亮太「この国の宗教団体を潰す。跡形も無く、全て。…焼き払う。消し炭になるまで」



この時私は、自分の未来を決めた。


彼が作った私の未来は…



朧「じゃ、じゃあ、わたし、ば、爆弾!勉強して…た、たくさん!爆弾つくる!」



亮太「…かっこいいじゃん。…ま、今はまだ準備段階だけど」


朧「ぜ、絶対、絶対…お、追いつくから!きっと…ま、また、会えるよね?」


亮太「…俺はこの学校から居なくなるけど、この先大丈夫?」


朧「だいじょび!!!あ、大丈夫…」



亮太「なんか可愛いね、それ」


朧「ほ、ほんと?」


憎んでいた吃音を、少しだけ好きになった。

これも、自分の一部だもんね。


亮太「ああ。自信持って!…んじゃあ、センパイ、またどっかで!」






それから、私は彼のブログにアクセスし、そこからたくさんの情報を調べた。

そして、彼の計画が進むよう、手助けをしてきた。

化学の勉強と彼のサポートに、全ての時間を費やしてきた。

大量の趣味アカウントを運用し、彼のtritterアカウントにフォロワーを誘導したり、

彼が作る楽曲の再生数をカサ増ししたり…


時には法に触れるようなこともした。

知識にはあまり困らなかった。

元から機械いじりが趣味の、ネラーだったから。


あの日、名前を明かさなかった彼の本名を探し当てると、その苗字は、私のお母さんが関与した事件で殉死した警官と、同じものだった。
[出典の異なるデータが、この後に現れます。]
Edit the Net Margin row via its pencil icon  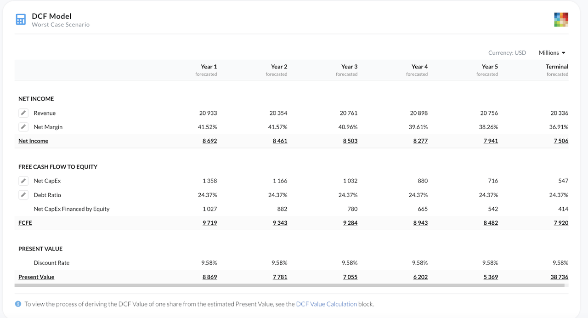point(23,127)
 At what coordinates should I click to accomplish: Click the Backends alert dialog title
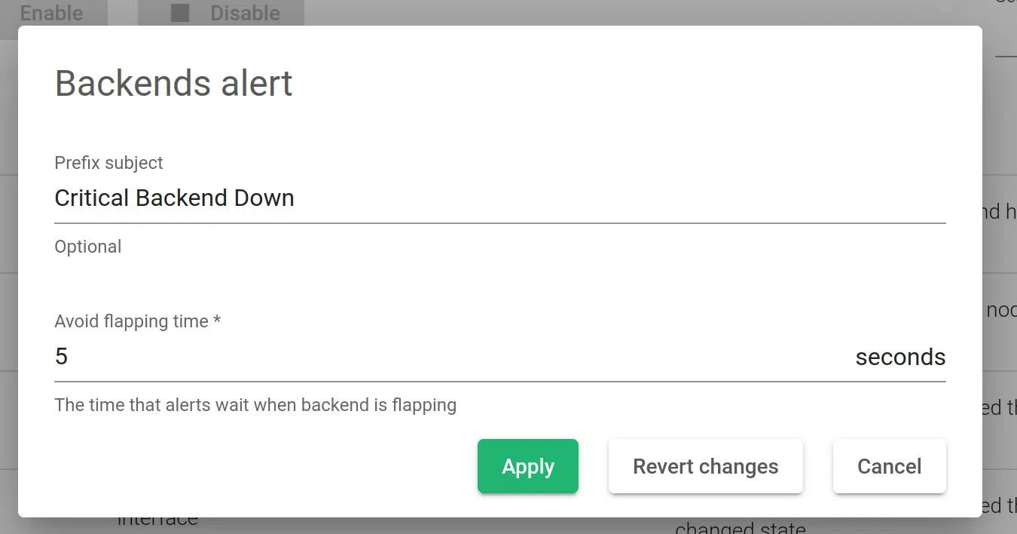click(173, 83)
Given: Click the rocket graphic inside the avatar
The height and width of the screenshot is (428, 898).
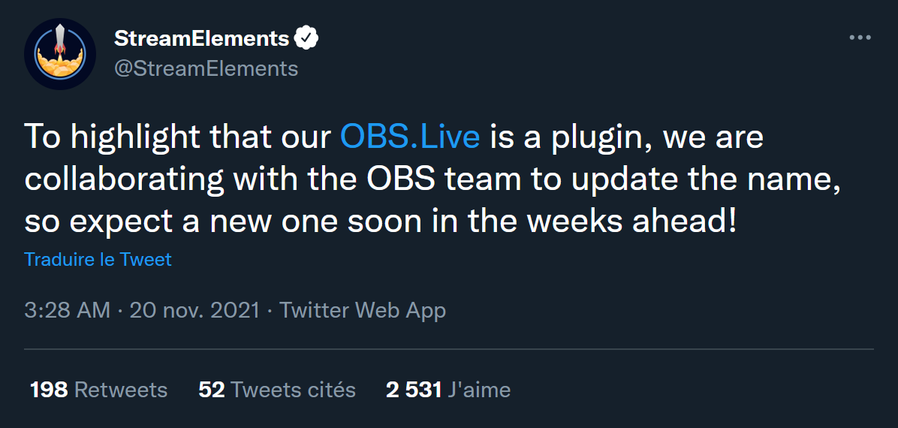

私は今も、あの時の根暗女が自分だと、言い出せていない。

彼は私に気づいていないようだ。


自分でも、この5年間、自分を好きになれるように最大限の努力をしてきた。

吃音もマシになったし、ケバくないくらいの化粧も学んだし、髪型も変えた。

彼が私に気づいてないのは、その結果の産物だと思う。



メメント・モリ男という、ふざけた名前のtritterのアカウントを作り、日夜彼を観測し続けた。


そして、彼は戻ってきた。

あの事件の残党団体である実現会に居れば、いつか会えると信じていた。


メメント・モリ。

人はいつか必ず死ぬ。

遅いか早いか、その差でしかない。


彼に貰った命で、恩返しをするんだ。



対馬亮太。



夕闇に消えていった彼の背中を、私は今も、追いかけている。



洗ったブレザーはまだ、返せていない。






<繁華街orコンビニ前>


物思いに耽っていると、コンビニの自動ドアが開く。

亮太がコンビニに入ってから、かなりの時間が経過していた。


亮太「ごめんごめん!うんこをしていた。踏ん張ってたらウトウトしちゃった、最近寝不足でさ~」


朧「ううん、だいじょび!」


亮太「…その、”だいじょび”ってやつさあ、なんかデジャブなんだけど。元ネタとかあるの?」


朧はいつか、過去を明かすつもりだった。


彼は今、大きな渦の中にいる。

朧は亮太に余計な重荷を背負わせたくなかった。


今はまだ、その時ではない。




朧「…オリジナルですっ」



そう応えながら、朧は亮太の口にこびりつく血糊を確認した。


朧「あっ」


亮太「うん?どした?」



朧はハンカチを取り出すと、亮太へ近づき、背伸びをする。



亮太「…え、な、何?路チュー?取材班のカメラが…」



朧「…じっとしてね?」



誰かに少しでも見せてしまったら。

安心の孤独はそこからひび割れ、不安と恍惚の関わりなしには、生きていけなくなる。